##### Supplied records
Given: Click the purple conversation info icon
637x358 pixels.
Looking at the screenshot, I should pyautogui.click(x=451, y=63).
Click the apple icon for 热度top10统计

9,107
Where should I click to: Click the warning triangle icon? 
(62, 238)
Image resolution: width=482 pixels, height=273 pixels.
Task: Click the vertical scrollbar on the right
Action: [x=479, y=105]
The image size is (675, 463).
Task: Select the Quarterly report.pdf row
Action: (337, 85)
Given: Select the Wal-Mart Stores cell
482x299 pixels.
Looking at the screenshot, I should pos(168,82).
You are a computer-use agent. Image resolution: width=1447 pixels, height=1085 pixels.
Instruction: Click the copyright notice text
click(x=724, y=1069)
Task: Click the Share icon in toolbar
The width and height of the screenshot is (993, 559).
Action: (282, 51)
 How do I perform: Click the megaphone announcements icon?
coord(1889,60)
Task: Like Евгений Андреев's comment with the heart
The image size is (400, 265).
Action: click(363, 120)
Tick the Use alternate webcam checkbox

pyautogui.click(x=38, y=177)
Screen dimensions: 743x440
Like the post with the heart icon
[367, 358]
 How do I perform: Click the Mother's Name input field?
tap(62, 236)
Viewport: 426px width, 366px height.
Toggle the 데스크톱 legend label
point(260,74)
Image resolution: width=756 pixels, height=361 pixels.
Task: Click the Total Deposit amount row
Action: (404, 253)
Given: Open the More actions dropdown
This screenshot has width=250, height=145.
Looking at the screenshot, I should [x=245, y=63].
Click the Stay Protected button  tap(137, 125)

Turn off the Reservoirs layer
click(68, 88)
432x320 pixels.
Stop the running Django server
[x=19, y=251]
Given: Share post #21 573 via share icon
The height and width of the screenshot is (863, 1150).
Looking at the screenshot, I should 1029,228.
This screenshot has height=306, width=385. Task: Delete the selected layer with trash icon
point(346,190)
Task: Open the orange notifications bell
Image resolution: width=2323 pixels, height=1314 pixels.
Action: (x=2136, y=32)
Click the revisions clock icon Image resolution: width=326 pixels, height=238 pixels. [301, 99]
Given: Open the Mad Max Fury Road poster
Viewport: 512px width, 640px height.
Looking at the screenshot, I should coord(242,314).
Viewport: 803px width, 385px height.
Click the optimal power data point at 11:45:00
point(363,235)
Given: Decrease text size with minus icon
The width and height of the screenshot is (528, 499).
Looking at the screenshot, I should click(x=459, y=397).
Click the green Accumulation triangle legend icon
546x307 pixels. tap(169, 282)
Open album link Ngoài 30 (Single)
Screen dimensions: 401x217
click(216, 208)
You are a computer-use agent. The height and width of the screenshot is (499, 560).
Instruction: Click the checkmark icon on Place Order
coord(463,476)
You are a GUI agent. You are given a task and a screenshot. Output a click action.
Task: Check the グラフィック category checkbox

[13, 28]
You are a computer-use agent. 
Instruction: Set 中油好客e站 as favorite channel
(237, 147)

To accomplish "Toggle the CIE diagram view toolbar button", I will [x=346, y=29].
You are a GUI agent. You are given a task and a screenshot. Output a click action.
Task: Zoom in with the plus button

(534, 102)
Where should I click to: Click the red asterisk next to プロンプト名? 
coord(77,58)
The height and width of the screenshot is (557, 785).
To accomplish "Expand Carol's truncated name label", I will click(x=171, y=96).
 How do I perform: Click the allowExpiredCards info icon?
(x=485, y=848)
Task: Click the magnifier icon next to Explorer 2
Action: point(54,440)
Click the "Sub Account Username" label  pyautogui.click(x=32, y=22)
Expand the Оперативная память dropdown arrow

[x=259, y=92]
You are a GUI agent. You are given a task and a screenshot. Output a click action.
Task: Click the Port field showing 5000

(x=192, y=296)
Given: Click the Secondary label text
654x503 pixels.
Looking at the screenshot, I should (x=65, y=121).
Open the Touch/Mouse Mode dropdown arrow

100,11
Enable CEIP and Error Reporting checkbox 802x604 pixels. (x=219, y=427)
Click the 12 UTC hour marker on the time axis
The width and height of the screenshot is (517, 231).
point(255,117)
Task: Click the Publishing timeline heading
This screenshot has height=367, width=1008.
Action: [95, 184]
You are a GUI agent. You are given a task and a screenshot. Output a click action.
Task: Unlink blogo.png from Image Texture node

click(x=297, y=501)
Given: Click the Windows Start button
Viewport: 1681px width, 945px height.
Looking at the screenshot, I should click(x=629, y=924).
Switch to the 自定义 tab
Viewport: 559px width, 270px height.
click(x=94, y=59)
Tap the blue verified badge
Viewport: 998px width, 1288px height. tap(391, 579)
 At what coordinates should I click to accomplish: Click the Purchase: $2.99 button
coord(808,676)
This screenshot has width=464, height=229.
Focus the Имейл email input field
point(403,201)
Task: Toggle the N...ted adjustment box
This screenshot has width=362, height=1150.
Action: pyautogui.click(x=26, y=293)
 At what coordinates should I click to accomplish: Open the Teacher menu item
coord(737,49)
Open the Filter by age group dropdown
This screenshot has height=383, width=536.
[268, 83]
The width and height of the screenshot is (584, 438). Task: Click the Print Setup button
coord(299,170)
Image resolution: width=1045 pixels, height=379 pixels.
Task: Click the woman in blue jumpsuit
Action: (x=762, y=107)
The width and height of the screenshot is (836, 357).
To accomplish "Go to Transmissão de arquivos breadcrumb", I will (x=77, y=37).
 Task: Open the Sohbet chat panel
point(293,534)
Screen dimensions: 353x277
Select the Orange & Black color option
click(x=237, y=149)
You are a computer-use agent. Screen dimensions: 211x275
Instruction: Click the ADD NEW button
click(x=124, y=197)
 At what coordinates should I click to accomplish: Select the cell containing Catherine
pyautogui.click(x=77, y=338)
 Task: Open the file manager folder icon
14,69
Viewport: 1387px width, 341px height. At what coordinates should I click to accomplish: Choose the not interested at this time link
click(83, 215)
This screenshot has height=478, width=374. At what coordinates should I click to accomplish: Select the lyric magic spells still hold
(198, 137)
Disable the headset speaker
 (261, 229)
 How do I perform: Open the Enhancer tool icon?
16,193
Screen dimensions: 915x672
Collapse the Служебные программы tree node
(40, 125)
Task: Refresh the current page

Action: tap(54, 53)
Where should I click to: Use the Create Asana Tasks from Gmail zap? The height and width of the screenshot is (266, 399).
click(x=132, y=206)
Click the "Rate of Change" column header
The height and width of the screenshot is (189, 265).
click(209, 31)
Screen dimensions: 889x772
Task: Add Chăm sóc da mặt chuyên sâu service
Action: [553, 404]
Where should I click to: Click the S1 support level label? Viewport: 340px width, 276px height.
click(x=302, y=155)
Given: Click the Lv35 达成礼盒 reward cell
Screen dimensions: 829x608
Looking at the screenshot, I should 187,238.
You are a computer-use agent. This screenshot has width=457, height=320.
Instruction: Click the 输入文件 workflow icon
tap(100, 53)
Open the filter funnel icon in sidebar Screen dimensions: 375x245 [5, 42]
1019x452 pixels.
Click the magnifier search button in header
##########
> **Exercise details**
Reproduce the rows above line for line, with nothing changed.

> **Completed exercise**
Given: Click the purple conversation info icon
637x358 pixels.
Looking at the screenshot, I should pyautogui.click(x=451, y=63).
Click the apple icon for 热度top10统计

9,107
Where should I click to: Click the warning triangle icon? 
(62, 238)
Image resolution: width=482 pixels, height=273 pixels.
Task: Click the vertical scrollbar on the right
Action: [x=479, y=105]
The image size is (675, 463).
Task: Select the Quarterly report.pdf row
Action: (337, 85)
Given: Select the Wal-Mart Stores cell
482x299 pixels.
Looking at the screenshot, I should pos(168,82).
You are a computer-use agent. Image resolution: width=1447 pixels, height=1085 pixels.
Instruction: Click the copyright notice text
click(x=724, y=1069)
Task: Click the Share icon in toolbar
The width and height of the screenshot is (993, 559).
Action: (282, 51)
 How do I perform: Click the megaphone announcements icon?
coord(1889,60)
Task: Like Евгений Андреев's comment with the heart
The image size is (400, 265).
Action: click(363, 120)
Tick the Use alternate webcam checkbox

pyautogui.click(x=38, y=177)
Screen dimensions: 743x440
Like the post with the heart icon
[367, 358]
 How do I perform: Click the Mother's Name input field?
tap(62, 236)
Viewport: 426px width, 366px height.
Toggle the 데스크톱 legend label
point(260,74)
Image resolution: width=756 pixels, height=361 pixels.
Task: Click the Total Deposit amount row
Action: (404, 253)
Given: Open the More actions dropdown
This screenshot has width=250, height=145.
Looking at the screenshot, I should [x=245, y=63].
Click the Stay Protected button  tap(137, 125)

Turn off the Reservoirs layer
click(68, 88)
432x320 pixels.
Stop the running Django server
[x=19, y=251]
Given: Share post #21 573 via share icon
The height and width of the screenshot is (863, 1150).
Looking at the screenshot, I should 1029,228.
This screenshot has height=306, width=385. Task: Delete the selected layer with trash icon
point(346,190)
Task: Open the orange notifications bell
Image resolution: width=2323 pixels, height=1314 pixels.
Action: (x=2136, y=32)
Click the revisions clock icon Image resolution: width=326 pixels, height=238 pixels. [301, 99]
Given: Open the Mad Max Fury Road poster
Viewport: 512px width, 640px height.
Looking at the screenshot, I should coord(242,314).
Viewport: 803px width, 385px height.
Click the optimal power data point at 11:45:00
point(363,235)
Given: Decrease text size with minus icon
The width and height of the screenshot is (528, 499).
Looking at the screenshot, I should click(x=459, y=397).
Click the green Accumulation triangle legend icon
546x307 pixels. tap(169, 282)
Open album link Ngoài 30 (Single)
Screen dimensions: 401x217
click(216, 208)
You are a computer-use agent. The height and width of the screenshot is (499, 560).
Instruction: Click the checkmark icon on Place Order
coord(463,476)
You are a GUI agent. You are given a task and a screenshot. Output a click action.
Task: Check the グラフィック category checkbox

[13, 28]
You are a computer-use agent. 
Instruction: Set 中油好客e站 as favorite channel
(237, 147)

To accomplish "Toggle the CIE diagram view toolbar button", I will [x=346, y=29].
You are a GUI agent. You are given a task and a screenshot. Output a click action.
Task: Zoom in with the plus button

(534, 102)
Where should I click to: Click the red asterisk next to プロンプト名? 
coord(77,58)
The height and width of the screenshot is (557, 785).
To accomplish "Expand Carol's truncated name label", I will click(x=171, y=96).
 How do I perform: Click the allowExpiredCards info icon?
(x=485, y=848)
Task: Click the magnifier icon next to Explorer 2
Action: point(54,440)
Click the "Sub Account Username" label  pyautogui.click(x=32, y=22)
Expand the Оперативная память dropdown arrow

[x=259, y=92]
You are a GUI agent. You are given a task and a screenshot. Output a click action.
Task: Click the Port field showing 5000

(x=192, y=296)
Given: Click the Secondary label text
654x503 pixels.
Looking at the screenshot, I should (x=65, y=121).
Open the Touch/Mouse Mode dropdown arrow

100,11
Enable CEIP and Error Reporting checkbox 802x604 pixels. (x=219, y=427)
Click the 12 UTC hour marker on the time axis
The width and height of the screenshot is (517, 231).
point(255,117)
Task: Click the Publishing timeline heading
This screenshot has height=367, width=1008.
Action: [95, 184]
You are a GUI agent. You are given a task and a screenshot. Output a click action.
Task: Unlink blogo.png from Image Texture node

click(x=297, y=501)
Given: Click the Windows Start button
Viewport: 1681px width, 945px height.
Looking at the screenshot, I should click(x=629, y=924).
Switch to the 自定义 tab
Viewport: 559px width, 270px height.
click(x=94, y=59)
Tap the blue verified badge
Viewport: 998px width, 1288px height. tap(391, 579)
 At what coordinates should I click to accomplish: Click the Purchase: $2.99 button
coord(808,676)
This screenshot has width=464, height=229.
Focus the Имейл email input field
point(403,201)
Task: Toggle the N...ted adjustment box
This screenshot has width=362, height=1150.
Action: pyautogui.click(x=26, y=293)
 At what coordinates should I click to accomplish: Open the Teacher menu item
coord(737,49)
Open the Filter by age group dropdown
This screenshot has height=383, width=536.
[268, 83]
The width and height of the screenshot is (584, 438). Task: Click the Print Setup button
coord(299,170)
Image resolution: width=1045 pixels, height=379 pixels.
Task: Click the woman in blue jumpsuit
Action: (x=762, y=107)
The width and height of the screenshot is (836, 357).
To accomplish "Go to Transmissão de arquivos breadcrumb", I will (x=77, y=37).
 Task: Open the Sohbet chat panel
point(293,534)
Screen dimensions: 353x277
Select the Orange & Black color option
click(x=237, y=149)
You are a computer-use agent. Screen dimensions: 211x275
Instruction: Click the ADD NEW button
click(x=124, y=197)
 At what coordinates should I click to accomplish: Select the cell containing Catherine
pyautogui.click(x=77, y=338)
 Task: Open the file manager folder icon
14,69
Viewport: 1387px width, 341px height. At what coordinates should I click to accomplish: Choose the not interested at this time link
click(83, 215)
This screenshot has height=478, width=374. At what coordinates should I click to accomplish: Select the lyric magic spells still hold
(198, 137)
Disable the headset speaker
 (261, 229)
 How do I perform: Open the Enhancer tool icon?
16,193
Screen dimensions: 915x672
Collapse the Служебные программы tree node
(40, 125)
Task: Refresh the current page

Action: tap(54, 53)
Where should I click to: Use the Create Asana Tasks from Gmail zap? The height and width of the screenshot is (266, 399).
click(x=132, y=206)
Click the "Rate of Change" column header
The height and width of the screenshot is (189, 265).
click(209, 31)
Screen dimensions: 889x772
Task: Add Chăm sóc da mặt chuyên sâu service
Action: [553, 404]
Where should I click to: Click the S1 support level label? Viewport: 340px width, 276px height.
click(x=302, y=155)
Given: Click the Lv35 达成礼盒 reward cell
Screen dimensions: 829x608
Looking at the screenshot, I should 187,238.
You are a computer-use agent. This screenshot has width=457, height=320.
Instruction: Click the 输入文件 workflow icon
tap(100, 53)
Open the filter funnel icon in sidebar Screen dimensions: 375x245 [5, 42]
1019x452 pixels.
Click the magnifier search button in header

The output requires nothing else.